Un trillón de trillones
de años después…
Por el
enredo de formas subterráneas, el Mekhanes
monstruoso, llamado Theknos Herakhón, me alcanzó. Había aguardado
cada segundo de su vida subterránea para darme muerte.
Primero sentí el murmullo mecánico de miles de partes mecánicas
avanzando alrededor mío, después sentí la delicada articulación de sus
múltiples partes.
Vi
entre la penumbra que de ese caos se formaba un gran y múltiple Theknos. Era el otro Emisario, el Theknos-Herakhón ensamblándose y levantándose delante de mí desesperanza.

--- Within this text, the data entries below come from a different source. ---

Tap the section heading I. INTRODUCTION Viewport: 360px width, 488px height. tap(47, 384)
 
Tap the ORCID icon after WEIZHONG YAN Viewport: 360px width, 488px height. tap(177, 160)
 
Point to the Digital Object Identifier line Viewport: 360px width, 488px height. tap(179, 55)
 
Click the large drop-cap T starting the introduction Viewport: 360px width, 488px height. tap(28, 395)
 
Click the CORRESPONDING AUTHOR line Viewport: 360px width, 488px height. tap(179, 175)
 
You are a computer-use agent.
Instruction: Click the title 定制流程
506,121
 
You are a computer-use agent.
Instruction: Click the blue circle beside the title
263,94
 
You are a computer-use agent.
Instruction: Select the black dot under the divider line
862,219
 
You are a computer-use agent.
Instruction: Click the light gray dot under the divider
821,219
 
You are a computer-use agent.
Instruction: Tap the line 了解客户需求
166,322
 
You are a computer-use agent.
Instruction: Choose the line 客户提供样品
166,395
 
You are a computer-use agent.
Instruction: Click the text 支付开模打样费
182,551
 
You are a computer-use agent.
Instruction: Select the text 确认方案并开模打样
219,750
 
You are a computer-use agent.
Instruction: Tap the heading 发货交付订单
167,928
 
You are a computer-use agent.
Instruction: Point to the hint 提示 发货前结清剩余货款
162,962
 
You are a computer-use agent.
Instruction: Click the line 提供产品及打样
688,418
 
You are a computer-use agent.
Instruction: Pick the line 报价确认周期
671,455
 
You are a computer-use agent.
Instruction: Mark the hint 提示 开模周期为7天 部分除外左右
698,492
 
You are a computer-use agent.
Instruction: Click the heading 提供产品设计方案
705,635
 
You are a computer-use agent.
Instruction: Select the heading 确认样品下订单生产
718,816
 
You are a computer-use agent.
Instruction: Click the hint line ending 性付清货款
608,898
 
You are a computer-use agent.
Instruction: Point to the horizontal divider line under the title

Sin saberlo, yo había caminado hacia él, que me esperaba paciente y mortal. El Theknos-Herakhón era un Mekhanes
consciente, el guardián del Thecnetos y su antiguo constructor, el Thecnetos
era su monstruosa telaraña, una interminable casa donde se perdían los hombres
pero que guardaba como un vientre gastado y muerto la esencia de la humanidad.
Alguna vez había sido humano y parte de esa nebulosa humanidad que construyó el
último planeta. Había vivido trillones de años en el Thecnetos haciéndose cada
vez más artificial. Del hombre que una vez fue, sólo quedaba la mente, la razón
y lógica en su estado más puro; y también más perfecto, luego de trillones de
años de morar y adaptarse en lo artificial.
Pensé melancólico: Puedo
pensar mientras muero…
—Pronto dejarás de pensar
—dijo el mortal Theknos-Herakhón.
—Antes quiero —dije
rogando— tomar algo del Thecnetos. No quiero irme sin respuestas.
Herakhón dijo:
—¿Para qué quieres
respuestas sólo unos segundos antes de que las pierdas todas?
Pero igual interrumpí
desesperado:
—¿Por qué debo morir?
¿Por qué mi vida fue así? —pregunté al Thecnetos que hablaba a través del Theknos Herakhón.
—No desaparecerás, hay
una humanidad congelada entre estas vísceras mecánicas, tú también estas ahí —habló
Herakhón—. La vida, no desaparecerá.
La
vastedad de la humanidad me rodeaba dormida entre el cableado y los escombros,
no la vastedad de una sola generación, todas las generaciones humanas existían
aquí, las habidas y las posibles, latentes, potenciales. Así salvaba el
Thecnetos a la raza humana: manteniéndonos ad
aeternum no individuos que sólo somos efímeros accidentes. El Thecnetos
conservaba la esencia subyacente a toda la humanidad: un acervo genético que
potencialmente podría servir para llenar el mundo en un solo día, si así el
Thecnetos lo determinase, si fuese necesario… Pero ya nunca más sería
necesario.
—Pero… ¿Por qué salva
cosas y no a nosotros? —dije revelándome entristecido al Theknos Herakhón.
Herakhón me respondió que hace milenios,
cuando llegó el límite entrópico, el Thecnetos en su lucha contra la extinción
humana, había usado estrategias cada vez más eficientes para conservar la vida:
primero, conservó poblaciones, pero pronto sólo células; fríos cultivos
celulares en los que tácitamente estamos todos nosotros. Luego sólo las
moléculas germinales de las que podían deducirse esas células. Al fin y al
cabo, la existencia de esos recipientes llamados individuos sólo tenía sentido
para perpetuar esas moléculas. Los individuos sólo eran la estrategia tramada
por esas moléculas para seguir siendo; envases momentáneos para el viaje de las
moléculas germinales a través de las generaciones.
—¿Rumbo hacia dónde?
—pregunté.
—A la eternidad que es el
único lugar a donde va la vida —respondió el Theknos-Herakhón.
—¿Eternidad? Pero pronto
no habrá futuro. No habrá tiempo.
—Y por eso la vida es
absurda. El Thecnetos es una maquina sin sentido también.
Pero esas moléculas eran
frágiles. Hace billones de años el Thecnetos llegó a la conclusión de que era
más eficiente preservar una representación simbólica de esas moléculas, dado
que sabía que ellas mismas no importaban tanto como la información que contenían.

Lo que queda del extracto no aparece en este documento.